Problem statement =>
All of the records below are to be printed exactly; the pictures are to be left out.

Dataset entries =>
---

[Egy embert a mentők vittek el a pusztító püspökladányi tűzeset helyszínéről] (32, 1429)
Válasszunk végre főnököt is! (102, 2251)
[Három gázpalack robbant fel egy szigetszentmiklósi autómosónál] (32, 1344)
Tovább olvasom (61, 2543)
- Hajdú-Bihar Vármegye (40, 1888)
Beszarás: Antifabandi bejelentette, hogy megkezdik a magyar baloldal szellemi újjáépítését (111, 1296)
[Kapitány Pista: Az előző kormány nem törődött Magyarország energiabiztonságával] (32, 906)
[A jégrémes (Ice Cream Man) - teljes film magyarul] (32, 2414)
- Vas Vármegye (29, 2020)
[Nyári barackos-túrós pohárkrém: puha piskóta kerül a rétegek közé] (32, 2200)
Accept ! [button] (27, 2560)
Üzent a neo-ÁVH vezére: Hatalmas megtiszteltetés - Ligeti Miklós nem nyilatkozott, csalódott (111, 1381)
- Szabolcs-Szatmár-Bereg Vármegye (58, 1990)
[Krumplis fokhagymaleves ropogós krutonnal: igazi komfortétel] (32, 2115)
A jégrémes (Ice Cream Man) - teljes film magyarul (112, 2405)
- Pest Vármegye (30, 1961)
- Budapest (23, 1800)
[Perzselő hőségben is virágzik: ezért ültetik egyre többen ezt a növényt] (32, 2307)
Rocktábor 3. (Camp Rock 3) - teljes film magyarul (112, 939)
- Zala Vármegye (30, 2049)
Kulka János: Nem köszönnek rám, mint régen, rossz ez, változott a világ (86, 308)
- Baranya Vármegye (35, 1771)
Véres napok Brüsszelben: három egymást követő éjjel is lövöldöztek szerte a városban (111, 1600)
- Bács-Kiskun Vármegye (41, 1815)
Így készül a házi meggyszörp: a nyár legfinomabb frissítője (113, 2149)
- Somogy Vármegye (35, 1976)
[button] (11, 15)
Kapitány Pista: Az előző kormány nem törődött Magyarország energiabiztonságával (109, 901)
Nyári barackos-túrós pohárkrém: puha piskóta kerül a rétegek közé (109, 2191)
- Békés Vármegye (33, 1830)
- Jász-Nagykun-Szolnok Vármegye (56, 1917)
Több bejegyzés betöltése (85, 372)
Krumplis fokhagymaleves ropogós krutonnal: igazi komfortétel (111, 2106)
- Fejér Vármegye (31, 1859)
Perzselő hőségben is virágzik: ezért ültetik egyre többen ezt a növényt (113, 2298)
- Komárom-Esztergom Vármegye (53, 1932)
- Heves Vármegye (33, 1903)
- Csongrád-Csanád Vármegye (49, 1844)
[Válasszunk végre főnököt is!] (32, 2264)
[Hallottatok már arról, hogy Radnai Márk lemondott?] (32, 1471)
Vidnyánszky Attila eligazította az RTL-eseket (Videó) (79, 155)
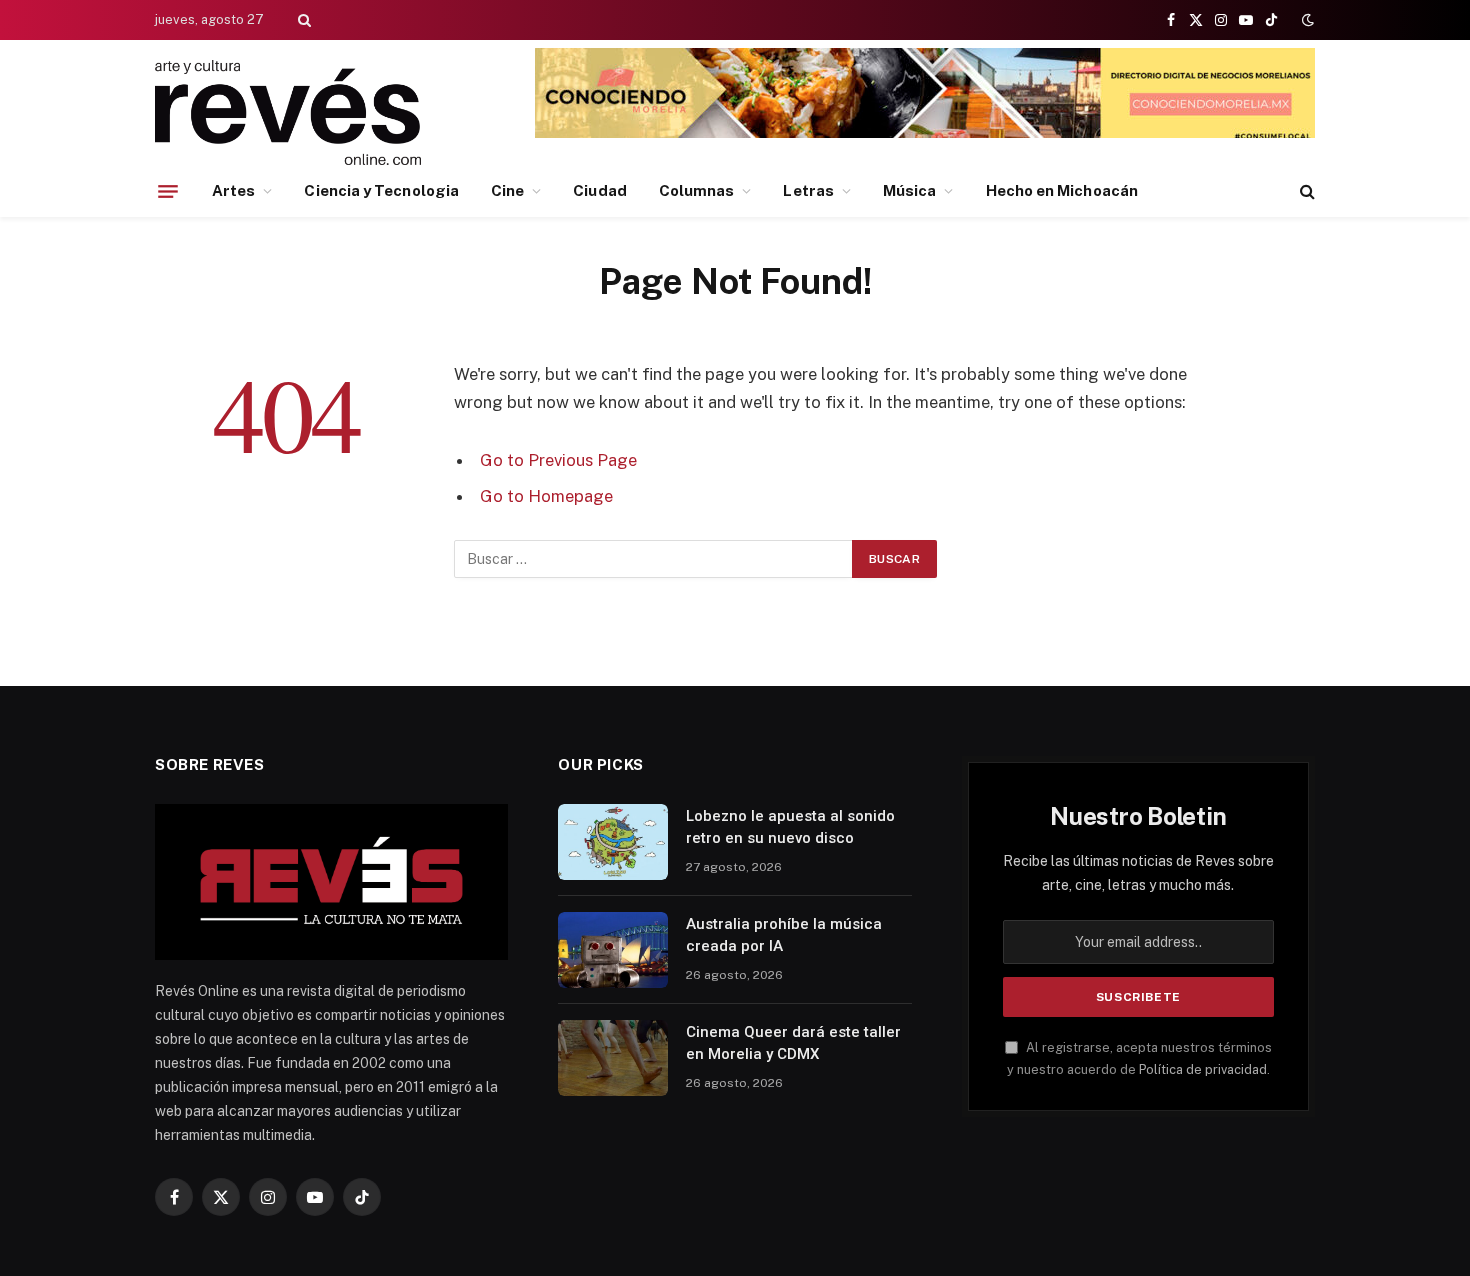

---

Task solution =>
[Egy embert a mentők vittek el a pusztító püspökladányi tűzeset helyszínéről] (32, 1429)
Válasszunk végre főnököt is! (102, 2251)
[Három gázpalack robbant fel egy szigetszentmiklósi autómosónál] (32, 1344)
Tovább olvasom (61, 2543)
- Hajdú-Bihar Vármegye (40, 1888)
Beszarás: Antifabandi bejelentette, hogy megkezdik a magyar baloldal szellemi újjáépítését (111, 1296)
[Kapitány Pista: Az előző kormány nem törődött Magyarország energiabiztonságával] (32, 906)
[A jégrémes (Ice Cream Man) - teljes film magyarul] (32, 2414)
- Vas Vármegye (29, 2020)
[Nyári barackos-túrós pohárkrém: puha piskóta kerül a rétegek közé] (32, 2200)
Accept ! [button] (27, 2560)
Üzent a neo-ÁVH vezére: Hatalmas megtiszteltetés - Ligeti Miklós nem nyilatkozott, csalódott (111, 1381)
- Szabolcs-Szatmár-Bereg Vármegye (58, 1990)
[Krumplis fokhagymaleves ropogós krutonnal: igazi komfortétel] (32, 2115)
A jégrémes (Ice Cream Man) - teljes film magyarul (112, 2405)
- Pest Vármegye (30, 1961)
- Budapest (23, 1800)
[Perzselő hőségben is virágzik: ezért ültetik egyre többen ezt a növényt] (32, 2307)
Rocktábor 3. (Camp Rock 3) - teljes film magyarul (112, 939)
- Zala Vármegye (30, 2049)
Kulka János: Nem köszönnek rám, mint régen, rossz ez, változott a világ (86, 308)
- Baranya Vármegye (35, 1771)
Véres napok Brüsszelben: három egymást követő éjjel is lövöldöztek szerte a városban (111, 1600)
- Bács-Kiskun Vármegye (41, 1815)
Így készül a házi meggyszörp: a nyár legfinomabb frissítője (113, 2149)
- Somogy Vármegye (35, 1976)
[button] (11, 15)
Kapitány Pista: Az előző kormány nem törődött Magyarország energiabiztonságával (109, 901)
Nyári barackos-túrós pohárkrém: puha piskóta kerül a rétegek közé (109, 2191)
- Békés Vármegye (33, 1830)
- Jász-Nagykun-Szolnok Vármegye (56, 1917)
Több bejegyzés betöltése (85, 372)
Krumplis fokhagymaleves ropogós krutonnal: igazi komfortétel (111, 2106)
- Fejér Vármegye (31, 1859)
Perzselő hőségben is virágzik: ezért ültetik egyre többen ezt a növényt (113, 2298)
- Komárom-Esztergom Vármegye (53, 1932)
- Heves Vármegye (33, 1903)
- Csongrád-Csanád Vármegye (49, 1844)
[Válasszunk végre főnököt is!] (32, 2264)
[Hallottatok már arról, hogy Radnai Márk lemondott?] (32, 1471)
Vidnyánszky Attila eligazította az RTL-eseket (Videó) (79, 155)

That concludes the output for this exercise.